• _Problem details_
Within the entries below, output exactly the lines between the line containing "The image size is (513, 404)." and the line containing "Task: Activate the Push/Pull tool", inclusive, and omit any picture.

• _Stored entries_
********************
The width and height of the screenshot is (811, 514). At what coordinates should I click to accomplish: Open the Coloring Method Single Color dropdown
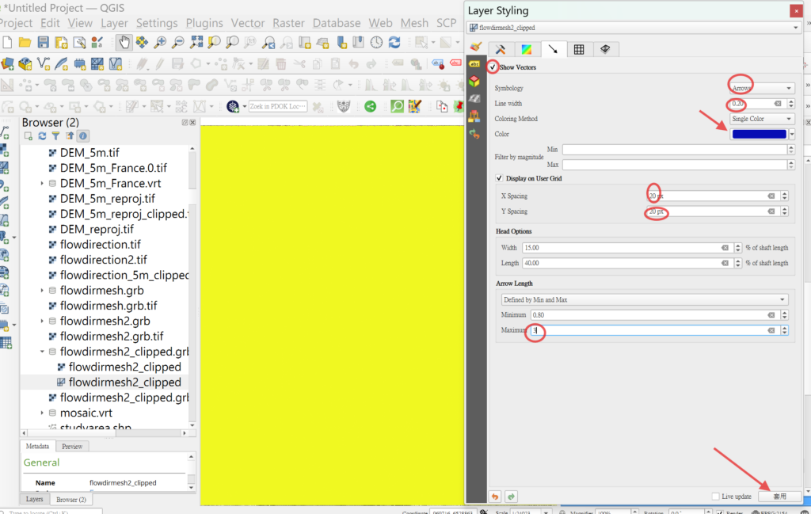point(761,119)
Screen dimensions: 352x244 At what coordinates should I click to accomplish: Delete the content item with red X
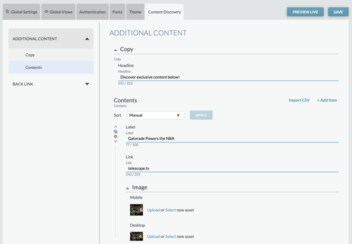pyautogui.click(x=116, y=136)
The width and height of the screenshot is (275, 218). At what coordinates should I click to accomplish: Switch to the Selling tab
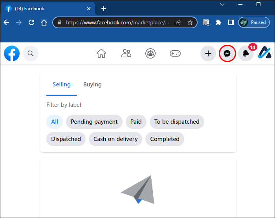tap(62, 84)

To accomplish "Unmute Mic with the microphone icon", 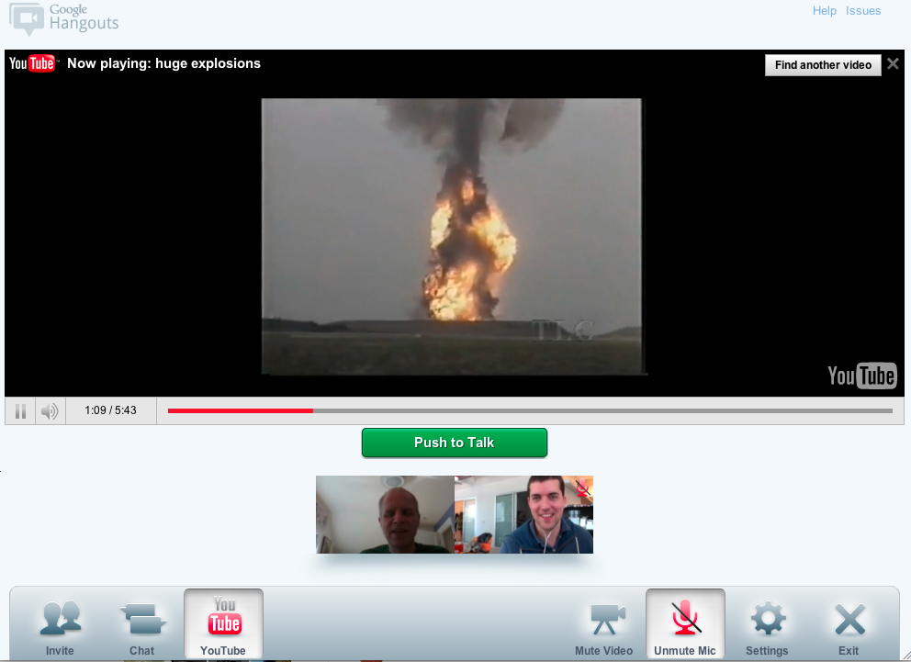I will [684, 623].
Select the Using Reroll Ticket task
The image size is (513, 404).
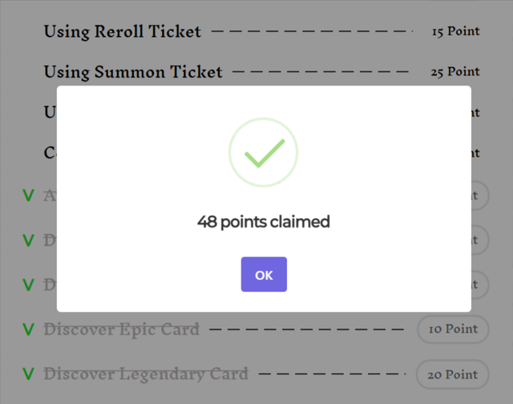[x=122, y=32]
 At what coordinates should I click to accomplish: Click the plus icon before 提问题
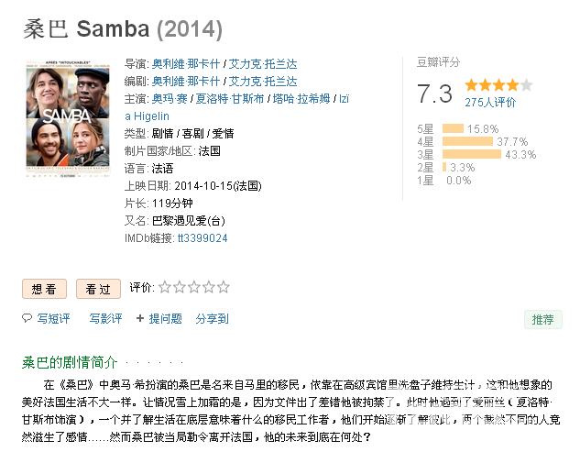pos(140,318)
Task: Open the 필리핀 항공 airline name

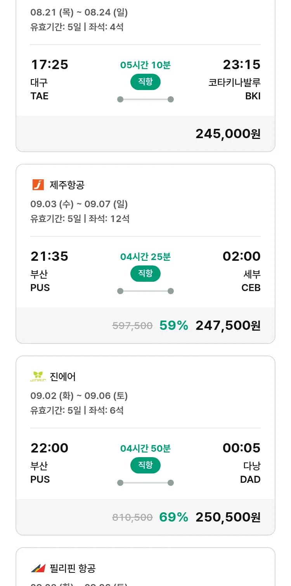Action: click(73, 569)
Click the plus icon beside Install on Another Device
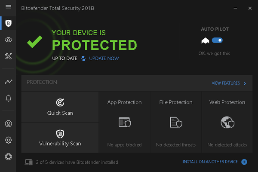 pos(244,162)
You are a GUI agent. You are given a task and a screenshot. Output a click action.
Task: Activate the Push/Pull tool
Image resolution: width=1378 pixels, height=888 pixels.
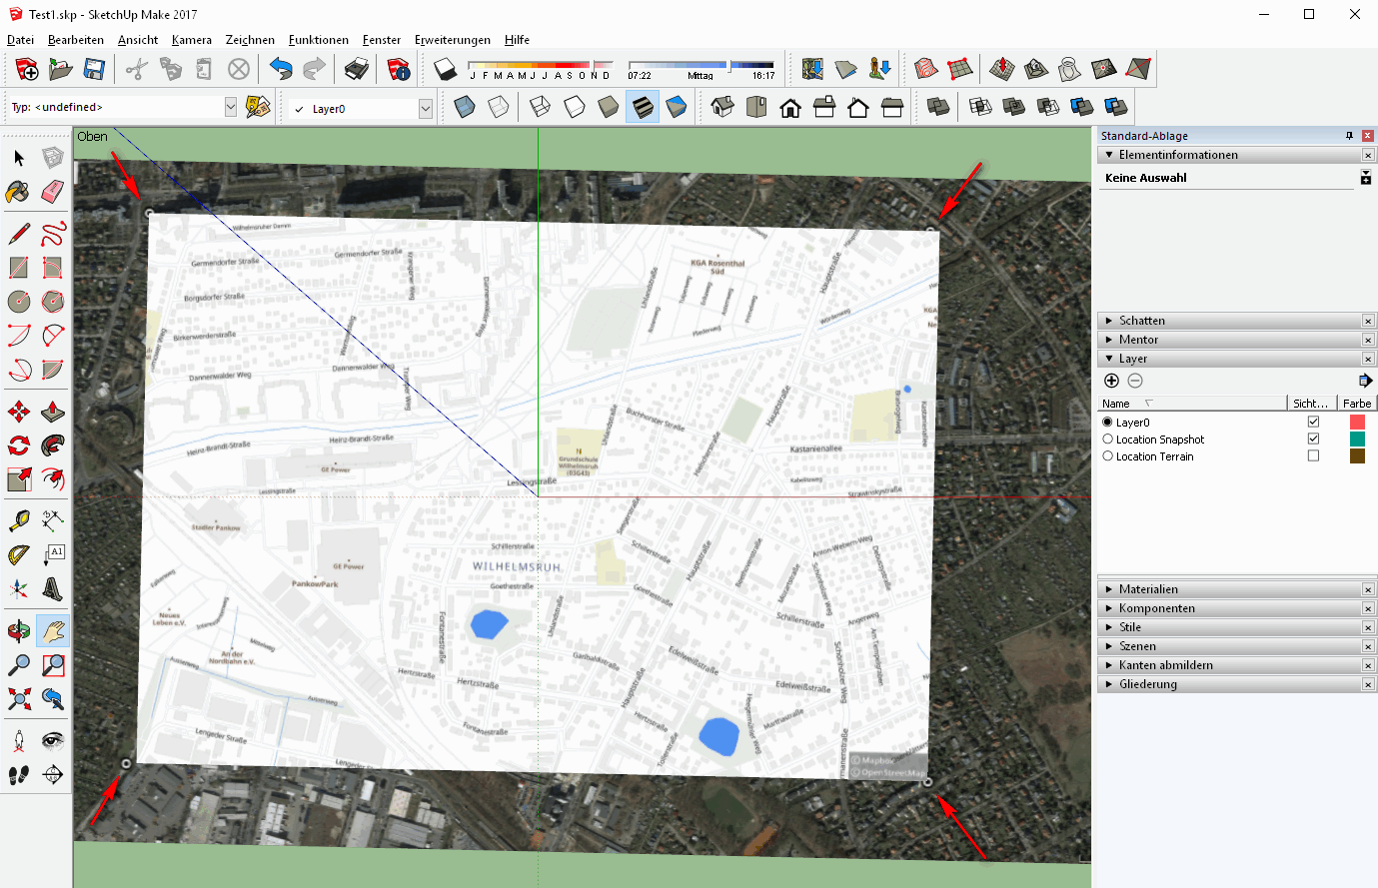[53, 412]
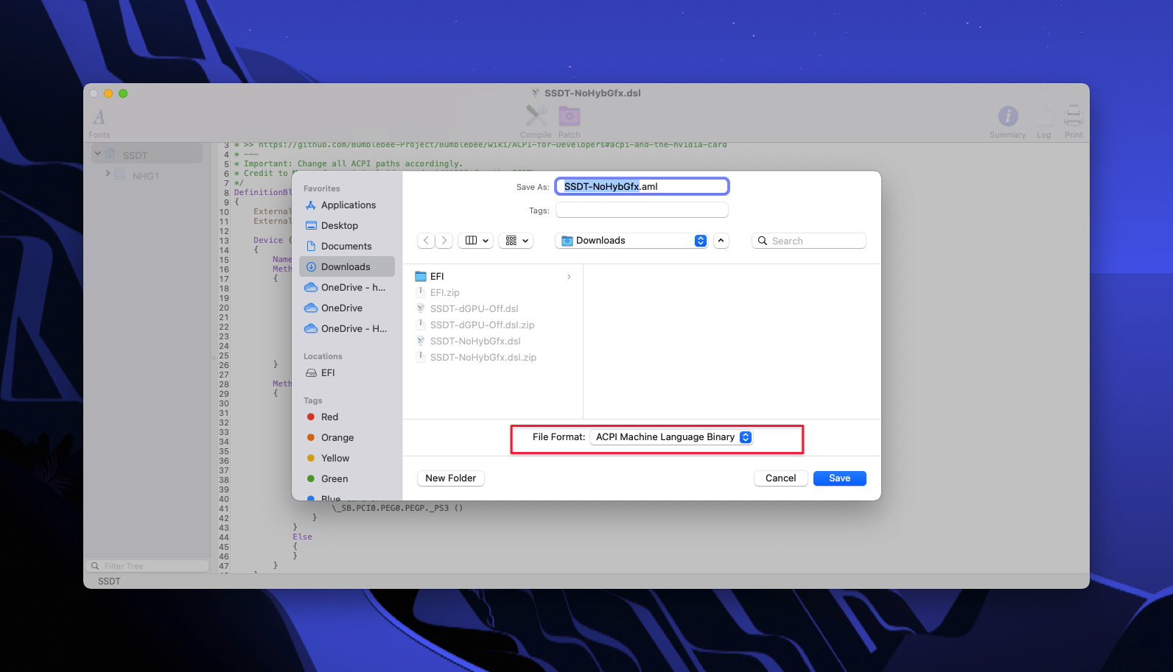
Task: Select Documents in sidebar
Action: point(346,247)
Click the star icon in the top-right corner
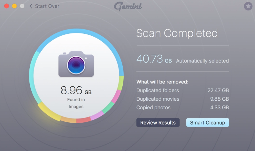 (248, 6)
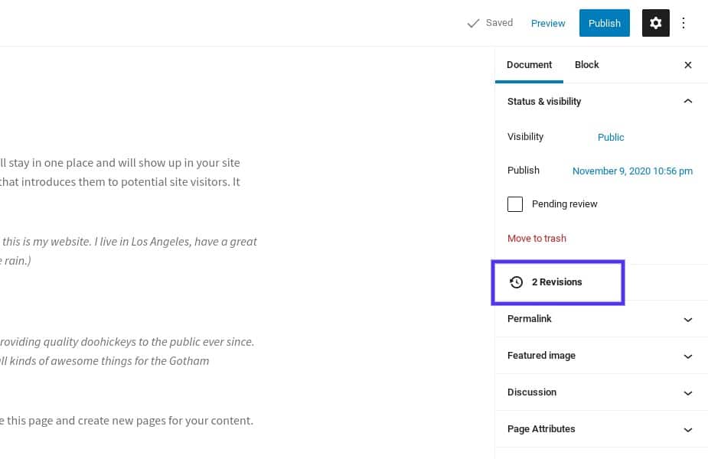Edit the publish date November 9, 2020
708x459 pixels.
click(632, 171)
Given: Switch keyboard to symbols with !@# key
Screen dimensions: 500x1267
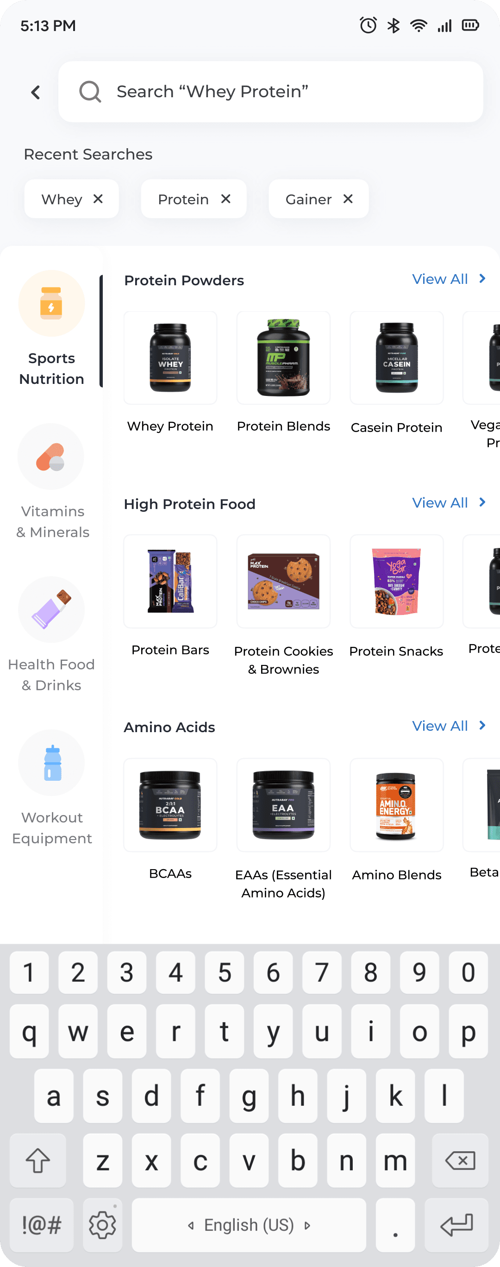Looking at the screenshot, I should (42, 1225).
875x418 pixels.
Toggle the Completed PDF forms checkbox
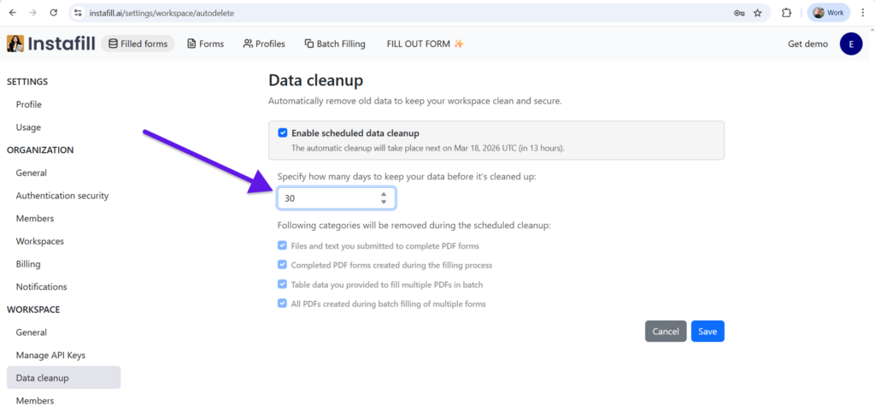(282, 265)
********************
• _Answer area_
The image size is (513, 404).
[x=122, y=32]
 At what coordinates should I click to accomplish: Click the plus icon before 提问题
pos(140,318)
Task: Open the 필리핀 항공 airline name

Action: click(73, 569)
Click the plus icon beside Install on Another Device
 pos(244,162)
You are a GUI agent. You are given a task and a screenshot. Output a click action.
Task: Activate the Push/Pull tool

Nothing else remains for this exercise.